Зина, пытаясь причесаться, перестала драть волосы перед маленьким зеркалом у вешалки, кинула на полку гребень с получерными-полуседыми прядями и воскликнула:

— Телевизор его интересует в первую очередь! А здоровье деда? Ужас какое воспитание! Сплошной моральный разврат!

— Ну зачем же так круто, Зина? — помрачнела Таня.

Но она не могла остановиться, прибавила, что родителям, конечно, некогда, тот на домне днями-ночами, а у той кауперы в голове.

— Зина абсолютно права, — заметил Костя, наклонив голову и мелко тряся ею из стороны в сторону.

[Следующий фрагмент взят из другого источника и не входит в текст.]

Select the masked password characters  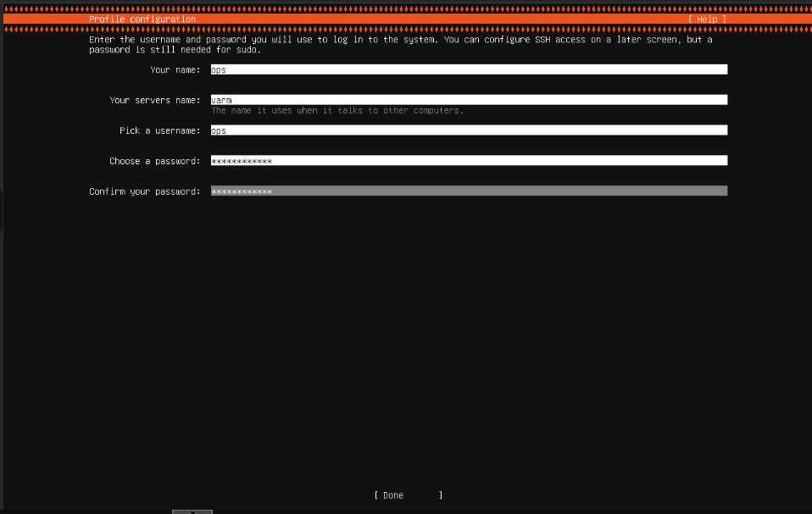coord(242,160)
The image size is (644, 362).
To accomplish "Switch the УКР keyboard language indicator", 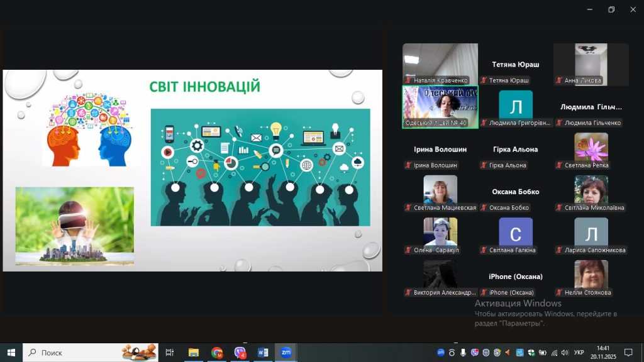I will [x=579, y=353].
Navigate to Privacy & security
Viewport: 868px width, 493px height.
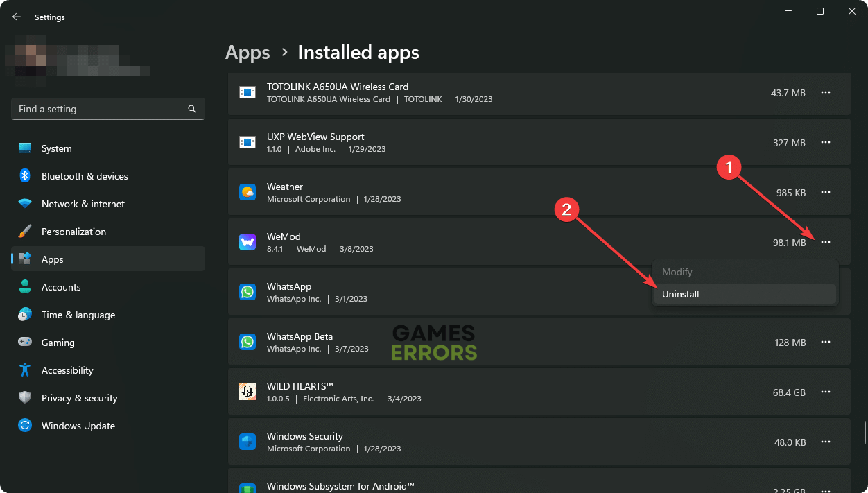[79, 398]
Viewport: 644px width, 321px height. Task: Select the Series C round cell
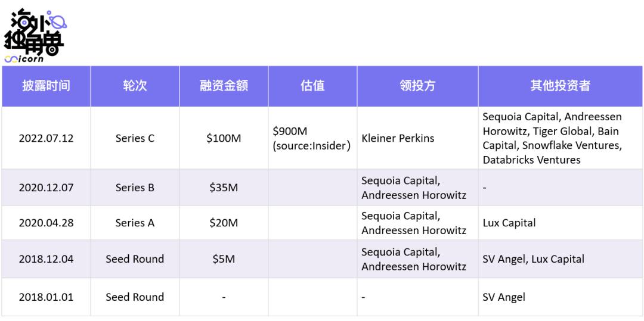pos(135,138)
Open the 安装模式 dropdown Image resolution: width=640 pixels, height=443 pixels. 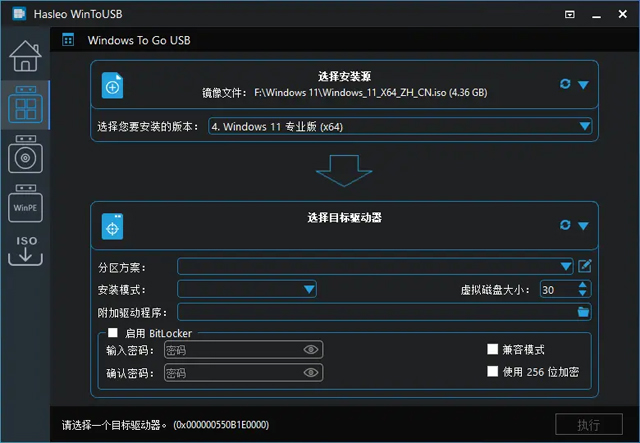(247, 289)
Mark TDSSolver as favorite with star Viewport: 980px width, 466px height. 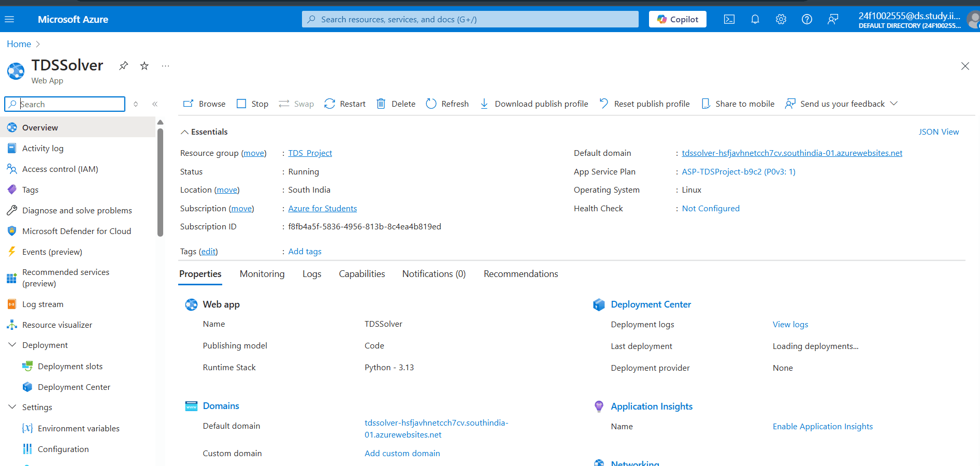[x=145, y=66]
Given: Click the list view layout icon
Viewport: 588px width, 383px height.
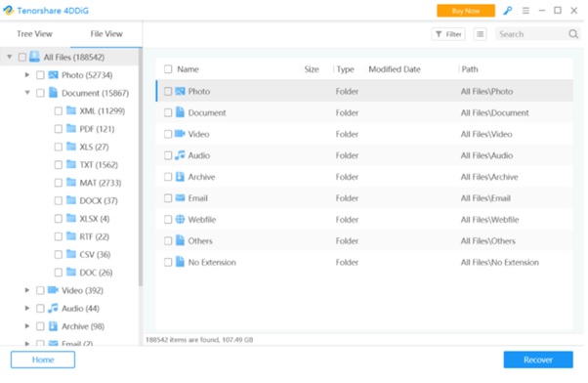Looking at the screenshot, I should tap(480, 34).
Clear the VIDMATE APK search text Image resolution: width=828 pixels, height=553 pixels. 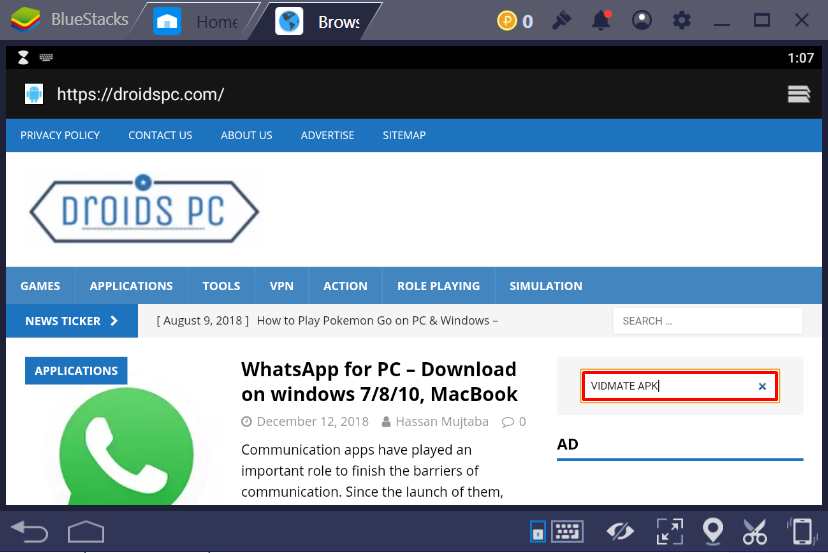[x=762, y=386]
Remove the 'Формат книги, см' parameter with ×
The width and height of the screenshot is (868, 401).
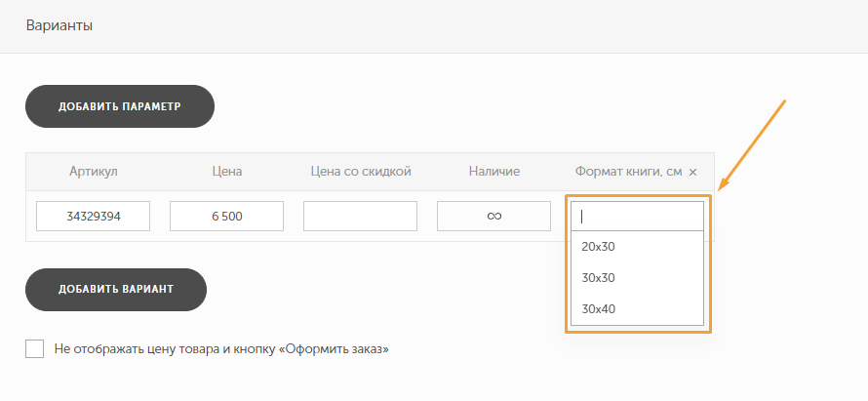[x=693, y=173]
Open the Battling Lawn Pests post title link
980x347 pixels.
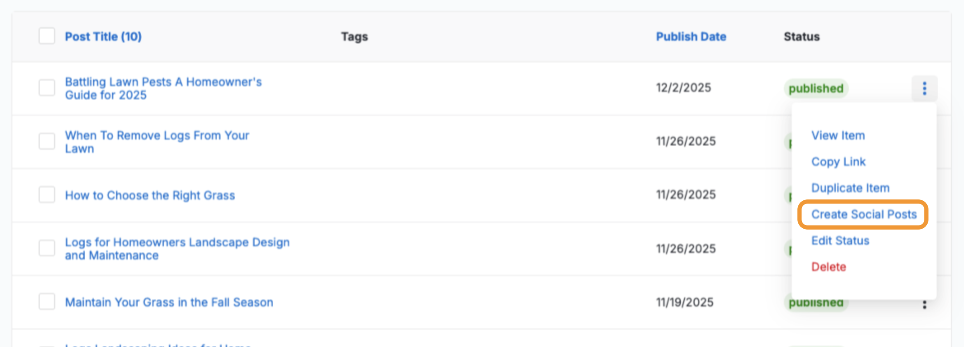(x=163, y=88)
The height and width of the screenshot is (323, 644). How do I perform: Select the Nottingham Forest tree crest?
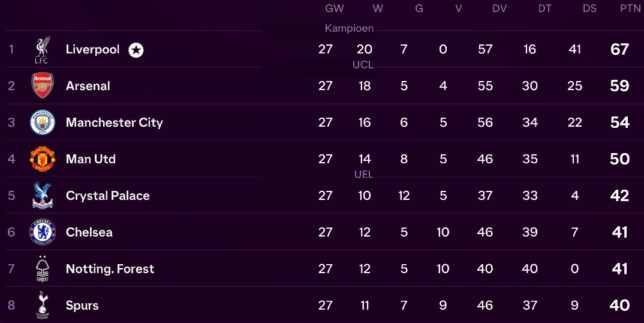(x=43, y=269)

— А Мишук погибает, — в растерянности договорила Зина, совсем сбитая с толку неожиданным согласием Кости. — И напрасно ты остроумничаешь!

— Я серьезно считаю, что ты сказала умные слова.

— Не смейся! Я не очень умная, так я хотя бы активная! И поэтому жертвую собой и говорю все в глаза! А ты остроумничаешь, а парень гибнет!

— Успокойся, Зинуша, — попросил Костя с улыбкой, но и она на этот раз не помогла. — Я же сказал, что ты права.

— Вырвать бы тебе язык! — задохнулась Зина.

— Чингисхан так делал, — все еще улыбался Костя.

— Жаль, что на тебя его нет.

— Но я действительно считаю, что ты права! На ресницах Зины повисли слезы.

— Мама! Что же он издевается, а ты молчишь?

— Чай пить давайте, — сказала мать, открыв шкаф и зазвенев чашками.

Таня стала помогать ей накрывать на стол, а Костя подошел и поцеловал мать в щеку, уже обсыпанную, как гречневой крупой, ранними веснушками.

После чая, когда все ушли, Афон позвал Елену Степановну к хозяину.

— Мы ему не помешаем.

В комнате они молча сели и стали там сидеть. У него потеплели и заулыбались глаза. Так вот и смотрели друг на друга, пока Михаил Авдеевич не попросил:

— Открой, Лена...

— Форточку?

— Нет, не форточку, а окно, Лена.

— Окно?

— Окно. Это каприз... Могу я... имею я право на каприз, Лена?

— Никогда ты не был капризным, покапризничай.

Открыть рамы, приставшие за зиму друг к другу, ей помог дядя Афон, и в комнату размашисто хлынул воздух, насыщенный запахами химкомбината, по которым их земляки издалека узнавали свой город, подъезжая к нему.

— Ну вот, — сказал Михаил Авдеевич.

— Понюхать захотелось? — спросила Елена Степановна. — Всегда ругался, даже в центральную газету письмо подписывал, а сейчас понюхать захотелось?

И дядя Афон одобрил:

— Пусть нюхает.

7

Быстро тюкали по асфальту каблуки Таниных туфель. Впопыхах она надела давние туфли на тонких каблуках — когда их носили! — она любила эти туфли за легкость и шастала в них по дому, она вообще любила легкую и высокую обувь, идущую к ее ногам, длинным и таким скорым, что Костя еле поспевал за ней.